Your answer should be an exact copy of the data.
INFORMATION PROVIDED: Begin
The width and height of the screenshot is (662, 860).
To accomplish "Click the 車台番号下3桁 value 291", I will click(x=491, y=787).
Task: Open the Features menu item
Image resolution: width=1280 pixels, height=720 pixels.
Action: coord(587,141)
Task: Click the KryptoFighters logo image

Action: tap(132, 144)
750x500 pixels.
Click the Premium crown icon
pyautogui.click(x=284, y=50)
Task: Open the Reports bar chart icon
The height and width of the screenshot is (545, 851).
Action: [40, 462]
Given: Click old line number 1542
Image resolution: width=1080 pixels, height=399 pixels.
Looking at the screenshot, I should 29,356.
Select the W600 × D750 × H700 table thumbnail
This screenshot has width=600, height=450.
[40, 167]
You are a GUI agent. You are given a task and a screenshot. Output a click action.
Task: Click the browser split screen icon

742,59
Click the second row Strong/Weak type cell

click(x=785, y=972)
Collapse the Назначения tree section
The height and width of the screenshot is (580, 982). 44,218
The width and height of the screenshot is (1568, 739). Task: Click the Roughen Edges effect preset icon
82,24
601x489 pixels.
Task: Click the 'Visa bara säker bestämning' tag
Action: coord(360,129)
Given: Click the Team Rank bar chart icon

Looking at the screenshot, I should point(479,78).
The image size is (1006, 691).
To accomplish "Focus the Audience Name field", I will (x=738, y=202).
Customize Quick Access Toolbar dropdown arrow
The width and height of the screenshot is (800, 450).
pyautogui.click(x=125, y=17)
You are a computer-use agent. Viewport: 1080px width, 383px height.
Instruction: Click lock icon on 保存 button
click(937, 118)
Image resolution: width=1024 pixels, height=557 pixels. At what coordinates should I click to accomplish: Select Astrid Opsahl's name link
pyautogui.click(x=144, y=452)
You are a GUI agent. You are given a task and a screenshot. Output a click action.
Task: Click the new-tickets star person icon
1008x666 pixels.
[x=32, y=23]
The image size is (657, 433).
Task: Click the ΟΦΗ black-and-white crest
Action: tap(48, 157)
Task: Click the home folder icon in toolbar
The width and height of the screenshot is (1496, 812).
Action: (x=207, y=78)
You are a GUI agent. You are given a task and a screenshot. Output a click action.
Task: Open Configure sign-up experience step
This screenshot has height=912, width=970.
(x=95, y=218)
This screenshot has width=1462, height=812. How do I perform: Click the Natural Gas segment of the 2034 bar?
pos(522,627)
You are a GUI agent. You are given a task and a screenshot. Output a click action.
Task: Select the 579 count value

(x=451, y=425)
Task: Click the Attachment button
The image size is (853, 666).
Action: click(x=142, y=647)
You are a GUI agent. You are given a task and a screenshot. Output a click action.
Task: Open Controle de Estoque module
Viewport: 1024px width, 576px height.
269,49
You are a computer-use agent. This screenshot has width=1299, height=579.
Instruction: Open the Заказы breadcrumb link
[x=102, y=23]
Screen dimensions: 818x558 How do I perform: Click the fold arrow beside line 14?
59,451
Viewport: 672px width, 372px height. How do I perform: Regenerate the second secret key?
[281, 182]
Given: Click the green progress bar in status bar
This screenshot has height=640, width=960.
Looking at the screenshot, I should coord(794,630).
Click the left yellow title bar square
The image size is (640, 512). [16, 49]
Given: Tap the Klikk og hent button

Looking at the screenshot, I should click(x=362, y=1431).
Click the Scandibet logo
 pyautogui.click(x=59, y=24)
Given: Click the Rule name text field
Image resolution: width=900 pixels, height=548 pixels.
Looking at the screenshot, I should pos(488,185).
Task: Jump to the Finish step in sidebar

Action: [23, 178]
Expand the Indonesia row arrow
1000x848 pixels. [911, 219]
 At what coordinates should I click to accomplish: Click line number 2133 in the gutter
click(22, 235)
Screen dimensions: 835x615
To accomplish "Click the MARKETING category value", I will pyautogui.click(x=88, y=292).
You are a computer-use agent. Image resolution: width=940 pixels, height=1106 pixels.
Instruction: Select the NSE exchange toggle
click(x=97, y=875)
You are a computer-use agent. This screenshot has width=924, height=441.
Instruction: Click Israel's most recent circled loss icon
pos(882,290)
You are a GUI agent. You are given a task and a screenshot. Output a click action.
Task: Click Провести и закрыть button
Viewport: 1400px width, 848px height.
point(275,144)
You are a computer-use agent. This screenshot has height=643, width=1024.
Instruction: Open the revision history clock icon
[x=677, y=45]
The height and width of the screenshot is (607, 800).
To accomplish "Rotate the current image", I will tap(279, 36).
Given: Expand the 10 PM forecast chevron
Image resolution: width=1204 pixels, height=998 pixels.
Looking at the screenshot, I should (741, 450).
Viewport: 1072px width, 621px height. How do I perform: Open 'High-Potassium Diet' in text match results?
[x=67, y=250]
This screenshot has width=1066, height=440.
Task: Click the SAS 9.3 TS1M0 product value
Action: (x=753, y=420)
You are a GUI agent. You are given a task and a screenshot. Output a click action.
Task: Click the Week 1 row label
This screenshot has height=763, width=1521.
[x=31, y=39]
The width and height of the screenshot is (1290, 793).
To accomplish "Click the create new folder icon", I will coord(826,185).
INFORMATION PROVIDED: End
> **RESPONSE FOR THIS EXERCISE**
The width and height of the screenshot is (662, 860).
To accomplish "Click the 車台番号下3桁 value 291", I will click(x=491, y=787).
Task: Open the Features menu item
Image resolution: width=1280 pixels, height=720 pixels.
Action: coord(587,141)
Task: Click the KryptoFighters logo image

Action: tap(132, 144)
750x500 pixels.
Click the Premium crown icon
pyautogui.click(x=284, y=50)
Task: Open the Reports bar chart icon
The height and width of the screenshot is (545, 851).
Action: [40, 462]
Given: Click old line number 1542
Image resolution: width=1080 pixels, height=399 pixels.
Looking at the screenshot, I should 29,356.
Select the W600 × D750 × H700 table thumbnail
This screenshot has width=600, height=450.
[40, 167]
You are a GUI agent. You are given a task and a screenshot. Output a click action.
Task: Click the browser split screen icon

742,59
Click the second row Strong/Weak type cell

click(x=785, y=972)
Collapse the Назначения tree section
The height and width of the screenshot is (580, 982). 44,218
The width and height of the screenshot is (1568, 739). Task: Click the Roughen Edges effect preset icon
82,24
601x489 pixels.
Task: Click the 'Visa bara säker bestämning' tag
Action: coord(360,129)
Given: Click the Team Rank bar chart icon

Looking at the screenshot, I should point(479,78).
The image size is (1006, 691).
To accomplish "Focus the Audience Name field", I will (x=738, y=202).
Customize Quick Access Toolbar dropdown arrow
The width and height of the screenshot is (800, 450).
pyautogui.click(x=125, y=17)
You are a computer-use agent. Viewport: 1080px width, 383px height.
Instruction: Click lock icon on 保存 button
click(937, 118)
Image resolution: width=1024 pixels, height=557 pixels. At what coordinates should I click to accomplish: Select Astrid Opsahl's name link
pyautogui.click(x=144, y=452)
You are a GUI agent. You are given a task and a screenshot. Output a click action.
Task: Click the new-tickets star person icon
1008x666 pixels.
[x=32, y=23]
The image size is (657, 433).
Task: Click the ΟΦΗ black-and-white crest
Action: tap(48, 157)
Task: Click the home folder icon in toolbar
The width and height of the screenshot is (1496, 812).
Action: (x=207, y=78)
You are a GUI agent. You are given a task and a screenshot. Output a click action.
Task: Open Configure sign-up experience step
This screenshot has height=912, width=970.
(x=95, y=218)
This screenshot has width=1462, height=812. How do I perform: Click the Natural Gas segment of the 2034 bar?
pos(522,627)
You are a GUI agent. You are given a task and a screenshot. Output a click action.
Task: Select the 579 count value

(x=451, y=425)
Task: Click the Attachment button
The image size is (853, 666).
Action: click(x=142, y=647)
You are a GUI agent. You are given a task and a screenshot. Output a click action.
Task: Open Controle de Estoque module
Viewport: 1024px width, 576px height.
269,49
You are a computer-use agent. This screenshot has width=1299, height=579.
Instruction: Open the Заказы breadcrumb link
[x=102, y=23]
Screen dimensions: 818x558 How do I perform: Click the fold arrow beside line 14?
59,451
Viewport: 672px width, 372px height. How do I perform: Regenerate the second secret key?
[281, 182]
Given: Click the green progress bar in status bar
This screenshot has height=640, width=960.
Looking at the screenshot, I should coord(794,630).
Click the left yellow title bar square
The image size is (640, 512). [16, 49]
Given: Tap the Klikk og hent button

Looking at the screenshot, I should click(x=362, y=1431).
Click the Scandibet logo
 pyautogui.click(x=59, y=24)
Given: Click the Rule name text field
Image resolution: width=900 pixels, height=548 pixels.
Looking at the screenshot, I should pos(488,185).
Task: Jump to the Finish step in sidebar

Action: [23, 178]
Expand the Indonesia row arrow
1000x848 pixels. [911, 219]
 At what coordinates should I click to accomplish: Click line number 2133 in the gutter
click(22, 235)
Screen dimensions: 835x615
To accomplish "Click the MARKETING category value", I will pyautogui.click(x=88, y=292).
You are a computer-use agent. Image resolution: width=940 pixels, height=1106 pixels.
Instruction: Select the NSE exchange toggle
click(x=97, y=875)
You are a computer-use agent. This screenshot has width=924, height=441.
Instruction: Click Israel's most recent circled loss icon
pos(882,290)
You are a GUI agent. You are given a task and a screenshot. Output a click action.
Task: Click Провести и закрыть button
Viewport: 1400px width, 848px height.
point(275,144)
You are a computer-use agent. This screenshot has height=643, width=1024.
Instruction: Open the revision history clock icon
[x=677, y=45]
The height and width of the screenshot is (607, 800).
To accomplish "Rotate the current image", I will tap(279, 36).
Given: Expand the 10 PM forecast chevron
Image resolution: width=1204 pixels, height=998 pixels.
Looking at the screenshot, I should (741, 450).
Viewport: 1072px width, 621px height. How do I perform: Open 'High-Potassium Diet' in text match results?
[x=67, y=250]
This screenshot has width=1066, height=440.
Task: Click the SAS 9.3 TS1M0 product value
Action: (x=753, y=420)
You are a GUI agent. You are given a task and a screenshot. Output a click action.
Task: Click the Week 1 row label
This screenshot has height=763, width=1521.
[x=31, y=39]
The width and height of the screenshot is (1290, 793).
To accomplish "Click the create new folder icon", I will coord(826,185).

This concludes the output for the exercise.